Min Yoon tr. Citizen Truth | dancetotheedge.com + insta @dancetotheedge

With butoh dance, vocals, and conflict studies, Min makes intimate, surreal, and psychosomatic performances and experiences of heightened relational emotions, permission for depths, and the emergent new. Min dances difficult truths beyond language through plurality of perspectives, unintentional movements within stillness and impulsive improvisation, and archetypes. Their dance collages intense imagery and physicality, stillness, and ritual.

Min has been mixing butoh dance, conflict studies, and somatic therapy to bring workshops to communities in Berlin, Vienna, Basel, Ii, SF, Portland, LA, and more cities as well as off the map places. Min teaches workshops as well as creates experimental community performances in artistic institutions and community spaces.

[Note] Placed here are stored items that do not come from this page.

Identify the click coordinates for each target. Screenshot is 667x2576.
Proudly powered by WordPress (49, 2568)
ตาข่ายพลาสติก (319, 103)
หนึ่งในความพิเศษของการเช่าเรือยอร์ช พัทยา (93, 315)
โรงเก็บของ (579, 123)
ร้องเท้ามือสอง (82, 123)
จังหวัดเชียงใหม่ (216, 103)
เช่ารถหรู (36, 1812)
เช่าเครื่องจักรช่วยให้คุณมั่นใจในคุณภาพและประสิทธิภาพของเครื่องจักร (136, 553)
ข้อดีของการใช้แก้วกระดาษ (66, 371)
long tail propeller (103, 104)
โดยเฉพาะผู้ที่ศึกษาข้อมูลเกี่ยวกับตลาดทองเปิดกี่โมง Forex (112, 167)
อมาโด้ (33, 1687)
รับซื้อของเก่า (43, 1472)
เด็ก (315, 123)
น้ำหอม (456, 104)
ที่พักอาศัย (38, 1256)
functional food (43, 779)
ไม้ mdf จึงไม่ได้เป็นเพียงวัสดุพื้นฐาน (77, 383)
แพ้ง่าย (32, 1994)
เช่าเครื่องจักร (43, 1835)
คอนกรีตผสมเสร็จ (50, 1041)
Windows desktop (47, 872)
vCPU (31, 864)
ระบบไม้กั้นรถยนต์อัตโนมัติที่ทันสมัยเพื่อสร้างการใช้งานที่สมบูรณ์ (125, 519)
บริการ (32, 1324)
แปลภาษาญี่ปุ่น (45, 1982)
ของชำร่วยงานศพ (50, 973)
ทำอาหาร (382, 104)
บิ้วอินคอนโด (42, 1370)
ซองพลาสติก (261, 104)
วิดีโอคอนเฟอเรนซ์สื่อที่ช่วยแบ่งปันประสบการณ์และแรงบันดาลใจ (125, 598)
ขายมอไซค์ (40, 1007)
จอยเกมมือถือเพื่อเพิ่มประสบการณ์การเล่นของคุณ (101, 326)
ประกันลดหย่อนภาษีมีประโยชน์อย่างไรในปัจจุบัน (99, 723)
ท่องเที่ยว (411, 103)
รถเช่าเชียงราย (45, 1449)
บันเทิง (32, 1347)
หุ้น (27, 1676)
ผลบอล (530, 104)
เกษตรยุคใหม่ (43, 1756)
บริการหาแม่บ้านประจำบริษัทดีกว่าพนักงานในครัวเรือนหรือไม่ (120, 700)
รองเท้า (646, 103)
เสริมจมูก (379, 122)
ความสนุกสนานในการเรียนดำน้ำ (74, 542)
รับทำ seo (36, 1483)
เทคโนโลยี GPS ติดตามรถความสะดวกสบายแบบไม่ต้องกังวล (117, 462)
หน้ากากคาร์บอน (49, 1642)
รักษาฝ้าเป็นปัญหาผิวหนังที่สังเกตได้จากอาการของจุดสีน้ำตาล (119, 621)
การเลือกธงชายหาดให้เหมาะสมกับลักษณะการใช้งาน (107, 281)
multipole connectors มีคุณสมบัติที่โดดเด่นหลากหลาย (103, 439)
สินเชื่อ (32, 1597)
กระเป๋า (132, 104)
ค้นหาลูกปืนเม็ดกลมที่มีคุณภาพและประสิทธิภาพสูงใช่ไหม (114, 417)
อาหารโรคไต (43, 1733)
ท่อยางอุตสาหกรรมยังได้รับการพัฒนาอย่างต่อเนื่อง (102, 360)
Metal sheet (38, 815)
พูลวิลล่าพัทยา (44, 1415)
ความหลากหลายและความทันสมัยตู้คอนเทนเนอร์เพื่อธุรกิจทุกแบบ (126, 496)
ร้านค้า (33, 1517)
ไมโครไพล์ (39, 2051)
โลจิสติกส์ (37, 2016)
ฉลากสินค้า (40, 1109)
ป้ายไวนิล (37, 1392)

Recent works switch between listening to their own body and the bodies of others. Their current solo work dancing-being-in-time depicts loops of movements, vocal tremors, and memories, with the body as an archive of pain, states, and transformation. In dancing with violence, they researched the bodily memories of violence of another dancer to create an auditory theater piece that invites the listeners to move and lightly embody the experiences poetically. In solo dance works, they connect conflicts within the body to archetypes and collective experiences, such as the Joker archetype and feelings of remorse at the edge of revenge, and comfort women (forced prostitutes of the Japanese army) as an older archetype engaging with the #metoo movement. In their choreographic experiments, they question how bodies respond and move together in groups, how we may find instinctual ways to move together beyond how our bodies were trained.

In Germany, Min danced at Dock11, Hošek Contemporary Gallery, Oyoun, ZK/U, Petersburg Arts Space, Trauma Bar und Kino (in residency), Kühlspot Social Club, p7 Gallery, Haus der Statistik, and 4fürtanz (leipzig). In the U.S. Min danced at CounterPulse (sf), Headwaters Theater (pdx), ProArts Gallery (sf), Highways Performance Space (la), Epic Immersive (sf). Min also dances in the streets and many underground community spaces as well as in churches and a temple devoted to Minerva in Italy.

Min’s performances and social art works have been funded by NATIONALES PERFORMANCE NETZ (npn) in Germany, Dachverband Tanz Deutschland, Kultuuri Kaupilla in Finland, The City of Oakland, The Battery Club of San Francisco, and the Awesome Foundation, with other artist residencies and grants. Min has also been a fellow at Zentrum für Kunst und Urbanistik (ZK/U Berlin) and an artcorps scholar at the Tamalpa Institute founded by Daria and Anna Halprin.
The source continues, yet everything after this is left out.